▶ [Item position listing]:
-.-.-

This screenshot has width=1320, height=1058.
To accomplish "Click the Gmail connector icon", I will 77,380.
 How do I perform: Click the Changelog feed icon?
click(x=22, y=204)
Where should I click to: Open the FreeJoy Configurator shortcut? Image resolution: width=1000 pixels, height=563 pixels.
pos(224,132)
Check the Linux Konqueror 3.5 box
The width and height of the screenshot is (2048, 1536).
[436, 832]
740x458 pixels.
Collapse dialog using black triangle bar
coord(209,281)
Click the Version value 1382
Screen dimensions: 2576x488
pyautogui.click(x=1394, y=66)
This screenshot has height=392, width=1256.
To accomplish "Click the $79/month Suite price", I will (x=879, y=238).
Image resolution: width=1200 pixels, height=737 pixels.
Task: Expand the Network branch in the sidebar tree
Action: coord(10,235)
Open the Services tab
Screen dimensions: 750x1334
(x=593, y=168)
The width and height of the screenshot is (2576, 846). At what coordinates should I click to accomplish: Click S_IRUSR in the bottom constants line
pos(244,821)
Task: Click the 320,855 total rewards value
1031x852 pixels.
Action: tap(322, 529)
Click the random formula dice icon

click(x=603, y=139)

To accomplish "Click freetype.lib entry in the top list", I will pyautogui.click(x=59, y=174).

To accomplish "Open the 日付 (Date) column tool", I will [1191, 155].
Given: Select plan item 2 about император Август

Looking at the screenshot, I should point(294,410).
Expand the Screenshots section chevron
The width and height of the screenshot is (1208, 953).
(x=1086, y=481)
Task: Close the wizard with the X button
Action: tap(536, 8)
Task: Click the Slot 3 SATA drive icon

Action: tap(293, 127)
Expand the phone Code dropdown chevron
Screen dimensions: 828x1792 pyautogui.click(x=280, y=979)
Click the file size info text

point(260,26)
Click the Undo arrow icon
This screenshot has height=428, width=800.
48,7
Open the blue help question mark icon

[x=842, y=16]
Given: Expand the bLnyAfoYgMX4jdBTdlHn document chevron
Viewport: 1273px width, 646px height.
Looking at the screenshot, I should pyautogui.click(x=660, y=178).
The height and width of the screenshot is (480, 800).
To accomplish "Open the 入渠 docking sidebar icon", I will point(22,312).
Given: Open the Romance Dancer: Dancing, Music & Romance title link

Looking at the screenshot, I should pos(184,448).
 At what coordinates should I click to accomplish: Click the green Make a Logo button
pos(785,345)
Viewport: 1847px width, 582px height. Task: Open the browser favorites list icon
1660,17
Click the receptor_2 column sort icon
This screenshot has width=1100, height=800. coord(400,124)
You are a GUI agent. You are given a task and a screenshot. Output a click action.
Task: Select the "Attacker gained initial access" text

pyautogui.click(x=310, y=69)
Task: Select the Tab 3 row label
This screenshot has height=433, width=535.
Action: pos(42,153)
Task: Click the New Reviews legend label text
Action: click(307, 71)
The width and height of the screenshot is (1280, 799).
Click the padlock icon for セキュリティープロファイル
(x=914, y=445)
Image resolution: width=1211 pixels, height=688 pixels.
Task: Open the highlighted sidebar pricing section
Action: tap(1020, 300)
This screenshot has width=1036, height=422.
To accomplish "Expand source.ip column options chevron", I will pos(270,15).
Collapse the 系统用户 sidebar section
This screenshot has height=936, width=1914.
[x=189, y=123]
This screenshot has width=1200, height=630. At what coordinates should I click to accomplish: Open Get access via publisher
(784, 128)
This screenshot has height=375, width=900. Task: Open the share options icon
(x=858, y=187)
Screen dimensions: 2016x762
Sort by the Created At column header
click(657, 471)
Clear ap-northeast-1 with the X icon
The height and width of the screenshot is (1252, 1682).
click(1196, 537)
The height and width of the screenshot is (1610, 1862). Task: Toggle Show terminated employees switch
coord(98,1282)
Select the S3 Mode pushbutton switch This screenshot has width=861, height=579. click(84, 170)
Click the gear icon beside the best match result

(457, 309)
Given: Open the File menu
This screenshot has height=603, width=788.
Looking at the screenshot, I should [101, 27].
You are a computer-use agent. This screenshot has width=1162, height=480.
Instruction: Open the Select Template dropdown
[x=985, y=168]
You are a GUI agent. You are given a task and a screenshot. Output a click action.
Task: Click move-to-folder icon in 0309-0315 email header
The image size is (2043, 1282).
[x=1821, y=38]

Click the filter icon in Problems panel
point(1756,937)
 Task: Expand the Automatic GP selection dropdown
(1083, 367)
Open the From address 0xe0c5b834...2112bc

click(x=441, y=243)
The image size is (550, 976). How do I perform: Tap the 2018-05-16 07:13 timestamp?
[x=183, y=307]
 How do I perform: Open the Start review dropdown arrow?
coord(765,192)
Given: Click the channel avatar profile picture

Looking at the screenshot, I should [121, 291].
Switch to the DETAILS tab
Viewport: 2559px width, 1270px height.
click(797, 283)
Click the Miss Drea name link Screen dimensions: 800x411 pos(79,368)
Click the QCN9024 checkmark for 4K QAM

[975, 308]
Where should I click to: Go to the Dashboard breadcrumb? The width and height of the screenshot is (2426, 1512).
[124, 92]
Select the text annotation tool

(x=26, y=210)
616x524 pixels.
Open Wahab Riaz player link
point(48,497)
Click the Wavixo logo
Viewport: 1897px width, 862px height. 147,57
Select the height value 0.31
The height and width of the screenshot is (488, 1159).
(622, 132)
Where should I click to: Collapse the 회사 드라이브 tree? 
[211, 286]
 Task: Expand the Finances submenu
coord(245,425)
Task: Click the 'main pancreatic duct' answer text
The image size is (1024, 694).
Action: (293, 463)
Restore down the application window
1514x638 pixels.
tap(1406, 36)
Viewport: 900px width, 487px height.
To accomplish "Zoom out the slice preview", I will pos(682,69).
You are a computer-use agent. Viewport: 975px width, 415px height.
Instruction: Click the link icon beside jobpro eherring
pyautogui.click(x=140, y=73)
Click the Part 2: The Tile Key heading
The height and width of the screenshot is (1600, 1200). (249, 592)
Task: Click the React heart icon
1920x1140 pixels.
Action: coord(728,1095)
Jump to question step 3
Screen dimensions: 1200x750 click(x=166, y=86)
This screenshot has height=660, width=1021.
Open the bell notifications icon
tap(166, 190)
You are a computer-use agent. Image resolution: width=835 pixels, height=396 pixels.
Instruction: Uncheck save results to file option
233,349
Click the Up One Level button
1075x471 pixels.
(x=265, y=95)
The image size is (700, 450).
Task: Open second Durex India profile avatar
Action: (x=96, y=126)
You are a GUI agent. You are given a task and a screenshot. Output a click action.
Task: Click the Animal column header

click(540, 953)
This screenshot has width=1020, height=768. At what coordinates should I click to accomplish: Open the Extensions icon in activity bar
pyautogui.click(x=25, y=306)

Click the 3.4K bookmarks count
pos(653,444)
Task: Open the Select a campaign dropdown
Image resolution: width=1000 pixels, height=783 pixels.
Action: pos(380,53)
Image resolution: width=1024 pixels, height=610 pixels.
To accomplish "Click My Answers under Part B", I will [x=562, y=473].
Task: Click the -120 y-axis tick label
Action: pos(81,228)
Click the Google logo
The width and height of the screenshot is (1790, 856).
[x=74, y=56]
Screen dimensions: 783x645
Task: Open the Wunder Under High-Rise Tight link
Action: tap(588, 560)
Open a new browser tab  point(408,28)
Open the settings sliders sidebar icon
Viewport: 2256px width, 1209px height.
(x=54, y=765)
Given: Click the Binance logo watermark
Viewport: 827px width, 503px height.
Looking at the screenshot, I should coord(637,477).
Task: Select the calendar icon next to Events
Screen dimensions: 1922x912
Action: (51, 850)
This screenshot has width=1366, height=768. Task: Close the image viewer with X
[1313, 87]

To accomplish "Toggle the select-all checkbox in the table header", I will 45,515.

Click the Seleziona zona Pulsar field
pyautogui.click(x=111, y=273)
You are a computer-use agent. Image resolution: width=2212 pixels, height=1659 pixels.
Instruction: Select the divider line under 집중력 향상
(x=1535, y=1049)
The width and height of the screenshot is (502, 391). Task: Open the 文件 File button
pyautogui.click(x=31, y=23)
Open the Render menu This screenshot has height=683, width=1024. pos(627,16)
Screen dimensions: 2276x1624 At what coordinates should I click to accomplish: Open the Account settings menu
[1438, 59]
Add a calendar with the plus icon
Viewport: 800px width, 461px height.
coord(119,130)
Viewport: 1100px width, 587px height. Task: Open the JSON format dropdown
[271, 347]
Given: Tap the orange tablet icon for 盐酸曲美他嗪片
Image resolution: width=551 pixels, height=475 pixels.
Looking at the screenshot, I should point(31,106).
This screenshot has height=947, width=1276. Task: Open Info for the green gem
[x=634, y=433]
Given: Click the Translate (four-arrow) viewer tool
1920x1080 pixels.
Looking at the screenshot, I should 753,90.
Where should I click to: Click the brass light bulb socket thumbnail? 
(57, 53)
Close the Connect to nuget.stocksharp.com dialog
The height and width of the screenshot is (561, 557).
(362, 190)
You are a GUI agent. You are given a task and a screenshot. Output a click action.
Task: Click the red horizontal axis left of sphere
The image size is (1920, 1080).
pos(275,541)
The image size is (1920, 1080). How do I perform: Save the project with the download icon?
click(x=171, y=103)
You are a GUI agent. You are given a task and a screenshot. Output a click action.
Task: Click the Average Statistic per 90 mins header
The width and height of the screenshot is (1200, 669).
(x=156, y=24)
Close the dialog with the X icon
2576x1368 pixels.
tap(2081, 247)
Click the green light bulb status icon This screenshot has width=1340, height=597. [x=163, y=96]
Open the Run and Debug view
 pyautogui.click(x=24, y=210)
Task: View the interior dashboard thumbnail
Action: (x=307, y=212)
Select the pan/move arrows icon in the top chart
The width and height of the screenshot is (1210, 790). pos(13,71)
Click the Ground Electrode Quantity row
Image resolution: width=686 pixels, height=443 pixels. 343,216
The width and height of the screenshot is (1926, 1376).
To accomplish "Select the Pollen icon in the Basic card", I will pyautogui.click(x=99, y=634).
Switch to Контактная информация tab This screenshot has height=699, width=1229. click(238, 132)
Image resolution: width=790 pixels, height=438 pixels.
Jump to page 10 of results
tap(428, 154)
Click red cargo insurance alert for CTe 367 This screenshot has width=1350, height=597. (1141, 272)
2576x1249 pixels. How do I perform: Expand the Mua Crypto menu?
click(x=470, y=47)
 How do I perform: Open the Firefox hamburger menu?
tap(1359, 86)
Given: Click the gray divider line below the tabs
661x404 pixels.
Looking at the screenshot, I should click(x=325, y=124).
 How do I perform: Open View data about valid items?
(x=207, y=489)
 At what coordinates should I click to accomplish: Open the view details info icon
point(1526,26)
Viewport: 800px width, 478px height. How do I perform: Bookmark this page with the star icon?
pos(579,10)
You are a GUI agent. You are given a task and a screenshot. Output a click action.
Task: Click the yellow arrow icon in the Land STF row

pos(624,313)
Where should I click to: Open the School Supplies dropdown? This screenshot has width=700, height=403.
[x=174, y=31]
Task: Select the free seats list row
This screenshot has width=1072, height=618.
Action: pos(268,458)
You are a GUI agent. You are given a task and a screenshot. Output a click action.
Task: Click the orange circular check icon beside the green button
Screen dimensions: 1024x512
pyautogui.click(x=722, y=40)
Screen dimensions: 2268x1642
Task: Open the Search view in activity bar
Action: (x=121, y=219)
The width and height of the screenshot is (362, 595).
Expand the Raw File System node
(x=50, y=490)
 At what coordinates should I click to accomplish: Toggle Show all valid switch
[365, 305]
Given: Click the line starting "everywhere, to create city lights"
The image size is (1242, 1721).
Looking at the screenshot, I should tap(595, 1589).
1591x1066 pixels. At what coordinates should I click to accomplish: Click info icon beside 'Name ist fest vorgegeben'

-.-.-

▶ [GOAL]:
Can you rewrite everything from the start of the listing above down to the line containing "should pyautogui.click(x=660, y=178)." as a numbered list, leaving out the blank lines and including both end lines?

▶ [FINISHED ANSWER]:
1. This screenshot has width=1320, height=1058.
2. To accomplish "Click the Gmail connector icon", I will 77,380.
3.  How do I perform: Click the Changelog feed icon?
4. click(x=22, y=204)
5. Where should I click to: Open the FreeJoy Configurator shortcut? Image resolution: width=1000 pixels, height=563 pixels.
6. pos(224,132)
7. Check the Linux Konqueror 3.5 box
8. The width and height of the screenshot is (2048, 1536).
9. [436, 832]
10. 740x458 pixels.
11. Collapse dialog using black triangle bar
12. coord(209,281)
13. Click the Version value 1382
14. Screen dimensions: 2576x488
15. pyautogui.click(x=1394, y=66)
16. This screenshot has height=392, width=1256.
17. To accomplish "Click the $79/month Suite price", I will (x=879, y=238).
18. Image resolution: width=1200 pixels, height=737 pixels.
19. Task: Expand the Network branch in the sidebar tree
20. Action: coord(10,235)
21. Open the Services tab
22. Screen dimensions: 750x1334
23. (x=593, y=168)
24. The width and height of the screenshot is (2576, 846). At what coordinates should I click to accomplish: Click S_IRUSR in the bottom constants line
25. pos(244,821)
26. Task: Click the 320,855 total rewards value
27. 1031x852 pixels.
28. Action: tap(322, 529)
29. Click the random formula dice icon
30. click(x=603, y=139)
31. To accomplish "Click freetype.lib entry in the top list", I will pyautogui.click(x=59, y=174).
32. To accomplish "Open the 日付 (Date) column tool", I will [1191, 155].
33. Given: Select plan item 2 about император Август
34. Looking at the screenshot, I should point(294,410).
35. Expand the Screenshots section chevron
36. The width and height of the screenshot is (1208, 953).
37. (x=1086, y=481)
38. Task: Close the wizard with the X button
39. Action: tap(536, 8)
40. Task: Click the Slot 3 SATA drive icon
41. Action: tap(293, 127)
42. Expand the phone Code dropdown chevron
43. Screen dimensions: 828x1792 pyautogui.click(x=280, y=979)
44. Click the file size info text
45. point(260,26)
46. Click the Undo arrow icon
47. This screenshot has height=428, width=800.
48. 48,7
49. Open the blue help question mark icon
50. [x=842, y=16]
51. Given: Expand the bLnyAfoYgMX4jdBTdlHn document chevron
52. Viewport: 1273px width, 646px height.
53. Looking at the screenshot, I should pyautogui.click(x=660, y=178).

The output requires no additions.